Though the expo is only three years old, Thomson’s history with hot sauces goes back about 20 years. She says she didn’t even like cooking with black pepper before she met her husband, Haico Krijgsman. He grew up in the Netherlands eating spicy food from across various cultures, but found a lack of options in Ottawa when he first moved here. 

The couple took matters into their own hands by growing a batch of 10 peppers in their backyard. It soon ballooned to a yearly average of 1,500 peppers and consistent sales of hot-sauce batches. What was once a passion project became a full-time job through their new company, Haico’s Hot Sauces. 

They now want to capitalize on their success by drawing more attention to local makers and other related businesses.

“It’s important to support local all the time. We’re a community, so if someone’s looking for bottles or peppers, we’ll say, ‘Did you try this guy?’ We even buy our labels, tomatoes, onions, dark maple syrup and honey locally,” Thomson says.

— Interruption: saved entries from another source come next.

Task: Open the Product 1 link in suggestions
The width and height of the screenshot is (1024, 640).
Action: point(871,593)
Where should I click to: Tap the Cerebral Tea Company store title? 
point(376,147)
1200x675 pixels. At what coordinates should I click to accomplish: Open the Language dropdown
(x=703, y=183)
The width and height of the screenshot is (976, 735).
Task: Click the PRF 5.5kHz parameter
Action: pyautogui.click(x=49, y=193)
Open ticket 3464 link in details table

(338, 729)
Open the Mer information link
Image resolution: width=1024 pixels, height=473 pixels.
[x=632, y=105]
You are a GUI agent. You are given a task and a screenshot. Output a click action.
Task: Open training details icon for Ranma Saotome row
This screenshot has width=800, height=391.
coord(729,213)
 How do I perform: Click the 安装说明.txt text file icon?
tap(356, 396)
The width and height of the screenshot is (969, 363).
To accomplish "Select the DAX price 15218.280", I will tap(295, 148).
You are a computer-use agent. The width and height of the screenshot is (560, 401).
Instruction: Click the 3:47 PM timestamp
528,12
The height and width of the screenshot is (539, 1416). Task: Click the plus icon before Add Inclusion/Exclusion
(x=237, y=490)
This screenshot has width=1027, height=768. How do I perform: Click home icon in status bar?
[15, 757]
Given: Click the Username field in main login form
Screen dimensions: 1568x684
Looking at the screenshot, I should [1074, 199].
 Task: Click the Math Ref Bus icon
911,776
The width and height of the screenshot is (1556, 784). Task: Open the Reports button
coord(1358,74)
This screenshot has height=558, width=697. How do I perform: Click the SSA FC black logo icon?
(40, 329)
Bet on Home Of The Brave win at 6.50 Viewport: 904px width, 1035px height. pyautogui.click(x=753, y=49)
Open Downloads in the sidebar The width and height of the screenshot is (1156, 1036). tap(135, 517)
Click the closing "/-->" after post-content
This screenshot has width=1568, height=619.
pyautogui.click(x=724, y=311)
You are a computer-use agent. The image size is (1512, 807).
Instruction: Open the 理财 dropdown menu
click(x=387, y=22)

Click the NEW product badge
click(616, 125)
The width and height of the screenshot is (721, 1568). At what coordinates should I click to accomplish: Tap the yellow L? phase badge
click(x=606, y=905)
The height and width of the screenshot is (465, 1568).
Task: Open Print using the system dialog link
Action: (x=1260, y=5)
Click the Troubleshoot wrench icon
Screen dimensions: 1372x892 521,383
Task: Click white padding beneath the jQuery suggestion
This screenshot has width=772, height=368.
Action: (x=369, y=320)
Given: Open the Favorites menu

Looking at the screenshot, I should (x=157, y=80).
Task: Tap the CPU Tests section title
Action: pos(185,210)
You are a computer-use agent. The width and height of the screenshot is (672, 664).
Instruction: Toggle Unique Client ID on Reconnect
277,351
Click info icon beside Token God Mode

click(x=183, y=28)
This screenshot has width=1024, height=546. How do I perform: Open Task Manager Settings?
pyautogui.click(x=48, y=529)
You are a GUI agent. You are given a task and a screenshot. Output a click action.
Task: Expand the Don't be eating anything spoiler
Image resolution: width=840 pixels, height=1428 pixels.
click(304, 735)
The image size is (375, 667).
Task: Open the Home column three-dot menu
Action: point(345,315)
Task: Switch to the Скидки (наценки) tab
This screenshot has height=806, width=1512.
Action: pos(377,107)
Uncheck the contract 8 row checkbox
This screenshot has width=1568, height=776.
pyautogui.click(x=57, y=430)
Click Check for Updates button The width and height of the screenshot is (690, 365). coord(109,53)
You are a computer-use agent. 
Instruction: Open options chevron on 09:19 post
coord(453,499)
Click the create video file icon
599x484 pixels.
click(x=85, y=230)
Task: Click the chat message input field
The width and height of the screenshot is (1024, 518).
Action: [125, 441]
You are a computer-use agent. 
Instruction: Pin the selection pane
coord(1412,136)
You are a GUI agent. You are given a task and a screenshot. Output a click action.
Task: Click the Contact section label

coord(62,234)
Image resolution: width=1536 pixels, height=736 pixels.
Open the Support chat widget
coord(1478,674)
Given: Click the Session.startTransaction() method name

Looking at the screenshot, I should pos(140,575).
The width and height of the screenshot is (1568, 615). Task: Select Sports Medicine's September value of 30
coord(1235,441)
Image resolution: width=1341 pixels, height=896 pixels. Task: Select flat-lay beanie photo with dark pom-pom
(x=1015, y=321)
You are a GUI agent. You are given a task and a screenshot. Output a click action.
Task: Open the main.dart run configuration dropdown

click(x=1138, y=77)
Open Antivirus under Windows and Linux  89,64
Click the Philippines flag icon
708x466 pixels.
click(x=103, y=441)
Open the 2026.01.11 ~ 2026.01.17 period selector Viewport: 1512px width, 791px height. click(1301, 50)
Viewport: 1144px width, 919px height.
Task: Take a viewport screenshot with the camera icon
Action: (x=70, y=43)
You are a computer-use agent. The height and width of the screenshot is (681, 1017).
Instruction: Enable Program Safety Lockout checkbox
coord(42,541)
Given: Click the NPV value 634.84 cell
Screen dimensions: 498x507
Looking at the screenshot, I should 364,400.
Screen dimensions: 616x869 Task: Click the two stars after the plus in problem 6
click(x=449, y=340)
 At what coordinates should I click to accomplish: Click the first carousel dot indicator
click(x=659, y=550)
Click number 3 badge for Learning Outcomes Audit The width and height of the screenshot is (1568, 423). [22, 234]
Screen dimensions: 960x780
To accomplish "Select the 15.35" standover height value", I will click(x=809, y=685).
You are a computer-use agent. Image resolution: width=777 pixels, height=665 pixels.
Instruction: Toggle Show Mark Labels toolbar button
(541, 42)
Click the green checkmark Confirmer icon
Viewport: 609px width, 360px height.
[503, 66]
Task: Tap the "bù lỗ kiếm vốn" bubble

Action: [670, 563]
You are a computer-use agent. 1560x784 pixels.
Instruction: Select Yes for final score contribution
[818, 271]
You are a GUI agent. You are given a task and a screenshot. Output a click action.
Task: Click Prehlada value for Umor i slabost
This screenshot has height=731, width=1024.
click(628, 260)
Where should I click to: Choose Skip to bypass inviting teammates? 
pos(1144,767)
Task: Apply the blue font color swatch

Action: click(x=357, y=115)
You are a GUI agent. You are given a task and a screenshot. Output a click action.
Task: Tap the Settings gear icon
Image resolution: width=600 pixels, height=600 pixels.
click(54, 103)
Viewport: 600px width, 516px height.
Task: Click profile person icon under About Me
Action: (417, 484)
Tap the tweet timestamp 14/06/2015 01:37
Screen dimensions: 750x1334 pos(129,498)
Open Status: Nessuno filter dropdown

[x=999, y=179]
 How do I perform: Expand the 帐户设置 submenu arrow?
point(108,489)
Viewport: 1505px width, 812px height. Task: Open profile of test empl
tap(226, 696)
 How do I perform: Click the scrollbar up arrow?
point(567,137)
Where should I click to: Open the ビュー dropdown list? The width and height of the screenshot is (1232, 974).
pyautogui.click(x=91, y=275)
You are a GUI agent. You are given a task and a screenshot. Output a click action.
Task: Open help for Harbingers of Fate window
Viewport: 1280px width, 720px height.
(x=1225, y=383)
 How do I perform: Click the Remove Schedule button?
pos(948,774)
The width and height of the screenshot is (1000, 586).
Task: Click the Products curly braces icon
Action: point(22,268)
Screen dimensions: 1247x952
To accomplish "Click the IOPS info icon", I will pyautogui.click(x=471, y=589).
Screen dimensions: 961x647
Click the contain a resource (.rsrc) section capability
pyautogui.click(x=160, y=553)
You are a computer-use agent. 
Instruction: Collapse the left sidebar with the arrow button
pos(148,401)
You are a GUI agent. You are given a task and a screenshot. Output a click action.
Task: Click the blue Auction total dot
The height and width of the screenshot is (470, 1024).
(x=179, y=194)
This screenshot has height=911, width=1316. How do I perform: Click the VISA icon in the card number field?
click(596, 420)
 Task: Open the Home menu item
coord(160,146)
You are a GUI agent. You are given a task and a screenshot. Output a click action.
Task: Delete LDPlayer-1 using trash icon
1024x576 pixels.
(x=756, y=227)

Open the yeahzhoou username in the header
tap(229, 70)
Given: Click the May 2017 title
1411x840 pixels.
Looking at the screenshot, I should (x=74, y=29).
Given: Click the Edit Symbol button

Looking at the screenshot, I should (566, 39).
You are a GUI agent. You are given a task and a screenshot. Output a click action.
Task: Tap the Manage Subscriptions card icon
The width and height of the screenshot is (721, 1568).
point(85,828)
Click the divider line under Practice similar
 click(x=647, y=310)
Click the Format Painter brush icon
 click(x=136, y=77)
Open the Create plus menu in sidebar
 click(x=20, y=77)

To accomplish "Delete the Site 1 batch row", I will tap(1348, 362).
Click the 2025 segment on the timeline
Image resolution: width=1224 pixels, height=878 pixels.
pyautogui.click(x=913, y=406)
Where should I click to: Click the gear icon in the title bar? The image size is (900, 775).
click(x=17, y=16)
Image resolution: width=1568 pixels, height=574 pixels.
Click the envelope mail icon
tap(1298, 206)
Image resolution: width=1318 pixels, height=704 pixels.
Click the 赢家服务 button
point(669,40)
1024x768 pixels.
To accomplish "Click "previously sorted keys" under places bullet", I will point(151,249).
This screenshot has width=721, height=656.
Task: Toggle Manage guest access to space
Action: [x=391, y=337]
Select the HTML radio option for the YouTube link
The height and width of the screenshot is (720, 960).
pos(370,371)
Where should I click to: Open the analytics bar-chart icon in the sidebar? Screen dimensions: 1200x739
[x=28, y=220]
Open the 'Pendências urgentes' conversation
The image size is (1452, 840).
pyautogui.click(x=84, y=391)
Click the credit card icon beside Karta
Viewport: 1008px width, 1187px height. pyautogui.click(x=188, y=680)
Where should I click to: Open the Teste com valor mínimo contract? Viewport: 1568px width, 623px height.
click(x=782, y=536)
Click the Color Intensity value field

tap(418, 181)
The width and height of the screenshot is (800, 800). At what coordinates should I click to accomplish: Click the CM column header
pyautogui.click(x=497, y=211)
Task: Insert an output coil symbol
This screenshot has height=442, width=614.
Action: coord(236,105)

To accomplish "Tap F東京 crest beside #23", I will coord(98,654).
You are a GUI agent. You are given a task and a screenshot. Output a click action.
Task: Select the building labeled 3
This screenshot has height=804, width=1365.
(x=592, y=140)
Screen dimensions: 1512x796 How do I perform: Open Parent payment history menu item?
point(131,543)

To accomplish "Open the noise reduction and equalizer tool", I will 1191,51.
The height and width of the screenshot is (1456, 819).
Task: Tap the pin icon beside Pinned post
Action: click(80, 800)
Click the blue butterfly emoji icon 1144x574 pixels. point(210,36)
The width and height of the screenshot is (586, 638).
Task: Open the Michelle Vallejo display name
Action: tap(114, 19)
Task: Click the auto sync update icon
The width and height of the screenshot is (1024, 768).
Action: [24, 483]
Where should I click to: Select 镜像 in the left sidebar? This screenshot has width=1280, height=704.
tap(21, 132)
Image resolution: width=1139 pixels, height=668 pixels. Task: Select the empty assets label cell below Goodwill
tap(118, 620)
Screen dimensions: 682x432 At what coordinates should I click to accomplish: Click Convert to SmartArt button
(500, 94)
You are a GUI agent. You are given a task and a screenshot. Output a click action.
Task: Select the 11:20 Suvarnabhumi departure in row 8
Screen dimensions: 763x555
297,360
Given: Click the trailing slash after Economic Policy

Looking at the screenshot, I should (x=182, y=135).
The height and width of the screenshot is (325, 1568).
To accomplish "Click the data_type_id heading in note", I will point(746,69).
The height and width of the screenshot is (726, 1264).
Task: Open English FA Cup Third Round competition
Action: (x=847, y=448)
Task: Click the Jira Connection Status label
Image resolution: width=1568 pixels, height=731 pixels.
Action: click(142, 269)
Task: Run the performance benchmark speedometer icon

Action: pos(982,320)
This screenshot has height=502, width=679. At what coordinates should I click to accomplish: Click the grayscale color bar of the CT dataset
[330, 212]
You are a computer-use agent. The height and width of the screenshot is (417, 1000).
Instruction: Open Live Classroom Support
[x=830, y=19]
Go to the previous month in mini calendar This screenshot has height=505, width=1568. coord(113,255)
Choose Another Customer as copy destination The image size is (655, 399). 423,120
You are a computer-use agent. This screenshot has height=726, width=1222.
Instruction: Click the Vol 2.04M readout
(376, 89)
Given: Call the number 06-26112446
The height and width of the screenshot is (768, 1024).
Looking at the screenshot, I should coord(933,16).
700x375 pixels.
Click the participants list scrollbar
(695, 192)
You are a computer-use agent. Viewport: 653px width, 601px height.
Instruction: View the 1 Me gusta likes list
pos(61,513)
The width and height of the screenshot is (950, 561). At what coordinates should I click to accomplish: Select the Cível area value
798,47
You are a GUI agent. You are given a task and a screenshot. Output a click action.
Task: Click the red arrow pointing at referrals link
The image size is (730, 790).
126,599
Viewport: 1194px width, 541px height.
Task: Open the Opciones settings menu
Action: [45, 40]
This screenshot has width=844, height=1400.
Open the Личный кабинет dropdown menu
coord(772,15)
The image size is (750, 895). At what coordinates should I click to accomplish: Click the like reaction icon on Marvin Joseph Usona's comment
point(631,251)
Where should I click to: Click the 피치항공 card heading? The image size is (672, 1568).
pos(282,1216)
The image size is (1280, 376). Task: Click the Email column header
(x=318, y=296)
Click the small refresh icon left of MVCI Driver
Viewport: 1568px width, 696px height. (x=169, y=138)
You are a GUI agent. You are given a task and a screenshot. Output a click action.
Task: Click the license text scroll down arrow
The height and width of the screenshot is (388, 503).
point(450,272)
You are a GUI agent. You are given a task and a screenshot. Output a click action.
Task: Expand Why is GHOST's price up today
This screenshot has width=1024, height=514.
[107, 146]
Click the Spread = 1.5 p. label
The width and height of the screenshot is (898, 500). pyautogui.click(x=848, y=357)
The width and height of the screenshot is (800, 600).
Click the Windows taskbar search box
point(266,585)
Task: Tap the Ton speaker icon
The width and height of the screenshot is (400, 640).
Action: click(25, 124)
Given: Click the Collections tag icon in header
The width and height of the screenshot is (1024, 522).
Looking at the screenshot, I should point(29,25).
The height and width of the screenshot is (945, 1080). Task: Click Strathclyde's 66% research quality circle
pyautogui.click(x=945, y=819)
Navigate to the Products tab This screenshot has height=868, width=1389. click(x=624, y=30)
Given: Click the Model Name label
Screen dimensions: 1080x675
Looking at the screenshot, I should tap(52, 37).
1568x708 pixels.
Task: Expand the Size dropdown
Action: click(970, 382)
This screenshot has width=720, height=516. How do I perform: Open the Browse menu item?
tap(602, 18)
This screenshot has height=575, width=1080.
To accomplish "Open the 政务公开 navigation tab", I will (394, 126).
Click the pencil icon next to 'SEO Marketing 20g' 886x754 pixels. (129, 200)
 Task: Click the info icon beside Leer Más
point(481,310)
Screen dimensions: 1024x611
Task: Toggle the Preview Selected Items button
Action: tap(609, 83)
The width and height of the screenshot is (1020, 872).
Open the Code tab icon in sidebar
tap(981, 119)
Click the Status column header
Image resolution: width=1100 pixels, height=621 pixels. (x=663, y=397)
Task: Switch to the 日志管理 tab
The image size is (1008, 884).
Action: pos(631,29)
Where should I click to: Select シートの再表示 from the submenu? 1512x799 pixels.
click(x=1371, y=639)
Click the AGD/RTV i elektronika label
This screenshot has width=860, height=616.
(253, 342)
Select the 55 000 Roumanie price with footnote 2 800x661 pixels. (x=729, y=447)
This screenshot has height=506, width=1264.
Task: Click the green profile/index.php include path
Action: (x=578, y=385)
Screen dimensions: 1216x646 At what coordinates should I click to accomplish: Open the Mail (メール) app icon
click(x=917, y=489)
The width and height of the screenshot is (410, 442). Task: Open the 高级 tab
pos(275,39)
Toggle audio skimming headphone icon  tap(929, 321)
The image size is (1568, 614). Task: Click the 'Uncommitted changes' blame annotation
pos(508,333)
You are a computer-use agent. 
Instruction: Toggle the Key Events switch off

Each expo includes the YOW! Awards, named for both the Ottawa airport and “how the sauce feels going in and out sometimes,” Thomson explains. Samples submitted by makers from across the country, vendors or not, are evaluated by a panel of 18 judges on five criteria: taste, smell, heat, consistency and general impression. 

The coveted King of Sauces award, given to the best overall mixture alongside a $200 prize, was awarded to Peterborough-based Jordan Leal for his Gold Metal Mustard. It’s a careful blend of ground ghost pepper, mustard, maple syrup and honey that requires three hours of constant stirring so it doesn’t harden. 

Leal says he volunteered at the first two expos, but this was his first year as a vendor. In fact, he only started making sauces in January 2023. He says perfecting the sauce would not have been possible without the brutal honesty of his fellow vendors.

“Everybody here lifts you up. It’s a big family and they tell you the truth,” he says. “I didn’t think I was going to win at all, but even people who don’t like mustard try it and say it’s way better than a mustard.”

The event also featured Riverside Sauce from Carleton Place and Haut Sauce from Orleans. For Riverside Sauce owner John Nephin, being a vendor at the expo was a great opportunity to get feedback and make more sales than usual.

“Every customer is a hot-sauce customer here,” he says. “It’s also great to try all the sauces and see how everyone does it a little bit differently.”